On the Periodic Orbits of the Dual Logarithmic Derivative Operator
Xiaohang Yu, William Knottenbelt
TL;DR
The paper analyzes the iterative dynamics of the dual logarithmic derivative operator $\\mathcal{A}[f] = \\frac{d\\ln f}{d\\ln x}$ on domains in $\\mathbb{C}$, establishing explicit low-period structure in the complex analytic setting.

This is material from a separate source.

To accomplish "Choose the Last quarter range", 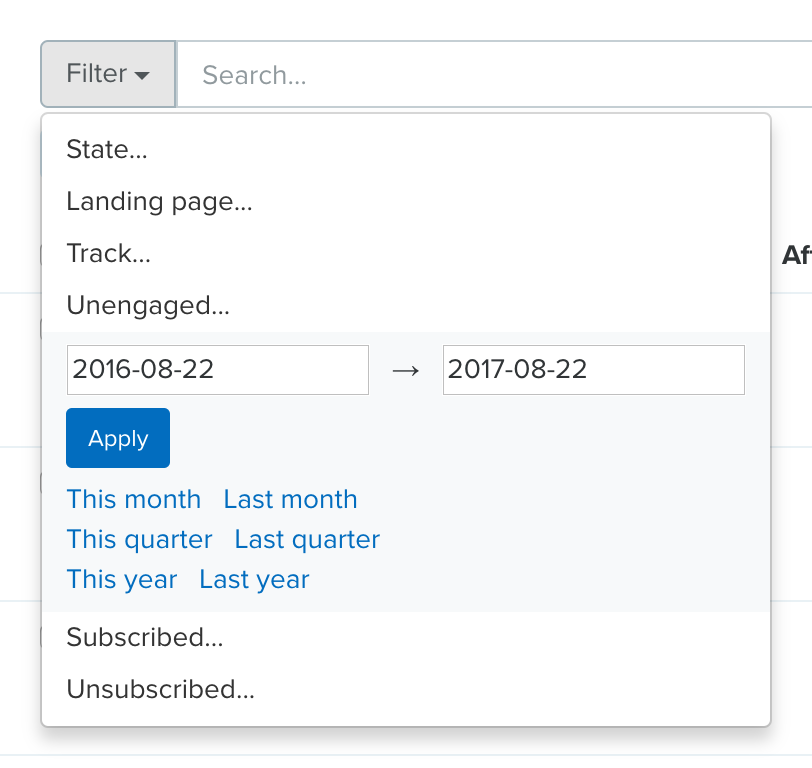I will (x=307, y=540).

It proves that genuinely nondegenerate period-2 orbits exist and provides a canonical example, then completely classifies all nondegenerate period-2 orbits as the two-parameter rational family $f_1(x)=\\frac{c a x^{c}}{1-a x^{c}}$, $f_2(x)=\\frac{c}{1-a x^{c}}$, along with a full description of fixed points $f(x)=\\frac{1}{a-\\ln x}$. A logistic-type pre-periodic phenomenon under a logarithmic change of variables demonstrates how generic initial data can flow into the classified period-2 family after finitely many iterations. These results yield an explicit, tractable instance of operator-induced dynamics on function spaces, highlighting a transparent low-period structure and a concrete pre-periodic mechanism with potential applications to growth and scaling analyses.
Abstract
We study the periodic behaviour of the dual logarithmic derivative operator $\mathcal{A}[f]=\mathrm{d}\ln f/\mathrm{d}\ln x$ in a complex analytic setting. We show that $\mathcal{A}$ admits genuinely nondegenerate period-$2$ orbits and identify a canonical explicit example. Motivated by this, we obtain a complete classification of all nondegenerate period-$2$ solutions, which are precisely the rational pairs $(c a x^{c}/(1-ax^{c}),\, c/(1-ax^{c}))$ with $ac\neq 0$. We further classify all fixed points of $\mathcal{A}$, showing that every solution of $\mathcal{A}[f]=f$ has the form $f(x)=1/(a-\ln x)$. As an illustration, logistic-type functions become pre-periodic under $\mathcal{A}$ after a logarithmic change of variables, entering the period-$2$ family in one iterate. These results give an explicit description of the low-period structure of $\mathcal{A}$ and provide a tractable example of operator-induced dynamics on function spaces.